Feb 7 – Emily and I go to Brewer’s Mills to meet funeral there. No snow all wheels. Fergus and Frank there. All of us go to Donnelly’s.
Feb 13 – Fergus, Frank and Baby here.
Feb 14 – Fergus goes back. Frank and Baby stay.
Feb 15 – A new teacher arrives and is here for dinner a Mr Stevens but he will not pay enough so we won’t take him. He goes to Townsends.
Feb 24 – Ash Wednesday. Rainy day. Usual visitors this month plus Littlejohn’s from Gan. Hannah Green etc.
Feb 26 – Drove buggy to Gan for Madeline and Hazel Bracken. No snow.
Feb 27 – Take Madeline to Ellisville and Bracken take girls to Gan.
March 11 – first time we have had in sawing machine to cut wood. Good idea.
March 12 – Fergus, Frank and Norah come. Lyndhurst boys played Seeleys Bay hockey and won.
March 16 – Got a far of wild hay off the creek and cows liked it.
March 14 – Started to Gan for Madeline but met her coming with Mr Littlejohn just as I started.
March 24 – Joe Bolton and young Chas arrive.
March 31- pet lamb dies.
April 6 – Nets colt born today.
April 8 – Drove the two older colts as team today.

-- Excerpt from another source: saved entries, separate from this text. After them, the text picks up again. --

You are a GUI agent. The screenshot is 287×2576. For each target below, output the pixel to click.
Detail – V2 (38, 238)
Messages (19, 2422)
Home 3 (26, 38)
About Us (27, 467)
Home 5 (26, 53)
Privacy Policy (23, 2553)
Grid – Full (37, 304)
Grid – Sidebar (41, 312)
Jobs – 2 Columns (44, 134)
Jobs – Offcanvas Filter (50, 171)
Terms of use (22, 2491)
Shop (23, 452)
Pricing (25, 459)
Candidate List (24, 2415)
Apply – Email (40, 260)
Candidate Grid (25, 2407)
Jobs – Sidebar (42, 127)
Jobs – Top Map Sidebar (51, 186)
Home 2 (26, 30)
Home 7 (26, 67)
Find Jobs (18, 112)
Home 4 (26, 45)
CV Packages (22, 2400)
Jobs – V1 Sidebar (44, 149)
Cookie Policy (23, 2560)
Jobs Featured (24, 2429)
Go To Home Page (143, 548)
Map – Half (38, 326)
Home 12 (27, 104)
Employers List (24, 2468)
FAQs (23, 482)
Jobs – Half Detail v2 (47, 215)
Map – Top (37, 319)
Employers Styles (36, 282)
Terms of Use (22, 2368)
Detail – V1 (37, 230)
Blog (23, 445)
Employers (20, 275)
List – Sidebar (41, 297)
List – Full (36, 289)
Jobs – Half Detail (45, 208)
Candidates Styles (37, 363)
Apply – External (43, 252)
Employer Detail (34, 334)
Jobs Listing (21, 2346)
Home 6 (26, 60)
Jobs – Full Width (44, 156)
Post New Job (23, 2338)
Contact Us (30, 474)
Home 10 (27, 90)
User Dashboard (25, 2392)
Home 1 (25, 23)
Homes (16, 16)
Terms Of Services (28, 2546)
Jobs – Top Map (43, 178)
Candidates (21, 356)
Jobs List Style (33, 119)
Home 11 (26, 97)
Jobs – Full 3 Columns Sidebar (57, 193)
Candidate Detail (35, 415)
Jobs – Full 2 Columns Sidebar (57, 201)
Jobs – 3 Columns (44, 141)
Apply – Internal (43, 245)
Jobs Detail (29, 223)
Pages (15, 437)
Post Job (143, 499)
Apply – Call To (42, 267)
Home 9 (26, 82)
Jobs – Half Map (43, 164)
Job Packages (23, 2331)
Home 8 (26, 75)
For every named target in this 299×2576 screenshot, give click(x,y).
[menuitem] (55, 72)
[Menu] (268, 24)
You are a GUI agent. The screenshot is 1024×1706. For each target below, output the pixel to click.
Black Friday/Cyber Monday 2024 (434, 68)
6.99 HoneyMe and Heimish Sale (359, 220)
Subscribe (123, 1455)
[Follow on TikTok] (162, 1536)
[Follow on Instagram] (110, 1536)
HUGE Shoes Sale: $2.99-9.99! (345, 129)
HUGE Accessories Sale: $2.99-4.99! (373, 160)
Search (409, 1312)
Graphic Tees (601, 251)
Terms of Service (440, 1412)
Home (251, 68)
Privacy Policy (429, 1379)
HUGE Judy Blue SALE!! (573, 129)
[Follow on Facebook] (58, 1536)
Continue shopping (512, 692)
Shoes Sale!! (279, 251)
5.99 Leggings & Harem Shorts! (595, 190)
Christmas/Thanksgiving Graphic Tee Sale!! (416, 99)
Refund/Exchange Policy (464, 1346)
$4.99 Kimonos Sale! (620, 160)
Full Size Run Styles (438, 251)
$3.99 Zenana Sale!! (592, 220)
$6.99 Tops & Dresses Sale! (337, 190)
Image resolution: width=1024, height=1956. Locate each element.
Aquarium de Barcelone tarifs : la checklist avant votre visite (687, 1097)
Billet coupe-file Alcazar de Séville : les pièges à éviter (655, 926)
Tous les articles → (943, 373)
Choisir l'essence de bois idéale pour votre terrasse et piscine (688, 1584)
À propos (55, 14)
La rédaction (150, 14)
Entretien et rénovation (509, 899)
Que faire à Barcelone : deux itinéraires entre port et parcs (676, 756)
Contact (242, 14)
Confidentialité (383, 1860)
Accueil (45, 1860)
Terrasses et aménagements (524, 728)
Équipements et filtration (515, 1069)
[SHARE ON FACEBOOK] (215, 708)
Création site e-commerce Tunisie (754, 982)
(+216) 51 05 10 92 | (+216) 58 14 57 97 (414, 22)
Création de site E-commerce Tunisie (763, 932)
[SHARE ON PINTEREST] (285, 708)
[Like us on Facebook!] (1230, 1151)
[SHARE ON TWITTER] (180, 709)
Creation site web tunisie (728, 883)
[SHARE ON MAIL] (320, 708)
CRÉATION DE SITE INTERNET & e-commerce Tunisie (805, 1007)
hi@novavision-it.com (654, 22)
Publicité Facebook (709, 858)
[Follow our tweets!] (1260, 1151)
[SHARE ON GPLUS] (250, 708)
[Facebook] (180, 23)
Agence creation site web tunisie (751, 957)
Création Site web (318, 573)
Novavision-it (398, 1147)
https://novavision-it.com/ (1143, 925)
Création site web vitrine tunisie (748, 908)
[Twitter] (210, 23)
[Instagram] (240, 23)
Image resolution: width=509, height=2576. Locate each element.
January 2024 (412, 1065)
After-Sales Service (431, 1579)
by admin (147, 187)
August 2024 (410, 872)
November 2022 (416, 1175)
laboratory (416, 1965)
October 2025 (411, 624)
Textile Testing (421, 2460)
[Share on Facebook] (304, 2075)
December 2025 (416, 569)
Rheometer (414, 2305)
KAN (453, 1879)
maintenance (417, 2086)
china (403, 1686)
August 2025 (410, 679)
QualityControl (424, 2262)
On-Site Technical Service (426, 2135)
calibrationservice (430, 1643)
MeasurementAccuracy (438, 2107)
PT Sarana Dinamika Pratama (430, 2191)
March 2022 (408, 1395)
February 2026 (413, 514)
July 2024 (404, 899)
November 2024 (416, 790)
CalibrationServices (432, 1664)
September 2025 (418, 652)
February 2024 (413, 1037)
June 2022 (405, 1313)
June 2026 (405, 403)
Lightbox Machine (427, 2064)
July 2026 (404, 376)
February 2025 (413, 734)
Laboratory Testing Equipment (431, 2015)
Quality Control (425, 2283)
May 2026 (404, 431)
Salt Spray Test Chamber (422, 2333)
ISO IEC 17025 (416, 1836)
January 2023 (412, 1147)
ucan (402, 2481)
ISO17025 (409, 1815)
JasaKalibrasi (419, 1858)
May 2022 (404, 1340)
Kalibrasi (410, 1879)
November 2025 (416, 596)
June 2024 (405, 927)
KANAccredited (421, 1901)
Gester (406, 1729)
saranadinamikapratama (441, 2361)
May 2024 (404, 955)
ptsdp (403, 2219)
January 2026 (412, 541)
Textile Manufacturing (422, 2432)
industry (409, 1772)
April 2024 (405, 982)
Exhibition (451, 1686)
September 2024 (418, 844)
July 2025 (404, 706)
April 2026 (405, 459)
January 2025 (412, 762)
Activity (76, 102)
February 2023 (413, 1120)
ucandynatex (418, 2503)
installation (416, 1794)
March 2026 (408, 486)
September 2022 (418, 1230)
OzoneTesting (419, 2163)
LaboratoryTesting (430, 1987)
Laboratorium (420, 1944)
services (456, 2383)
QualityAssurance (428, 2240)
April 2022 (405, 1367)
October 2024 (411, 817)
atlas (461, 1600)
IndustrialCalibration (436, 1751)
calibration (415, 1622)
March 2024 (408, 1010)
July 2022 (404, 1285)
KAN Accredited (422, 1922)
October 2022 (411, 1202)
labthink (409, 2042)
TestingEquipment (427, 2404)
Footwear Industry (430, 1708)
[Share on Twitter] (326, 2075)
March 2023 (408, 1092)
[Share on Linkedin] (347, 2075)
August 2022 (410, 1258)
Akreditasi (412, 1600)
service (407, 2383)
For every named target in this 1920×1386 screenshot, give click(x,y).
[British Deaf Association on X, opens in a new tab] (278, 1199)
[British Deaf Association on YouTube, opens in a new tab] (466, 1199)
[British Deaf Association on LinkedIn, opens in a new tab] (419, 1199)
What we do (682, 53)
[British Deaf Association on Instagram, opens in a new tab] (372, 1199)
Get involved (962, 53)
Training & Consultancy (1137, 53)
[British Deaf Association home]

Went fine. Madeline home for Easter Holidays
April 9 – Good Friday. We keep it holy.
April 11 – Easter Sunday, Quiet day.
April 14 – Ellen comes home from Gan.
April 19 – Monday – Took Madeline back to Gan.
April 22 – Syrup season over. Gather buckets etc today.
April 26 – Bought Manitoba oats from G Roddick and bag of Purity Flour.
April 30 – Big snow storm.
May 9 – Went to Mass at Lansdowne but roads so bad we could hardly get home.
May 13 – Got word cousins Pat O’Connor dead in Rochester. Leaves 1 son Charles.
May 15 – Fergus, Frank and Norah here and over night.
May 22 – Stewart Willoughby dead.
May 28 – Colt born this morn. Month of planting and sowing. Emily goes to Gan for a week.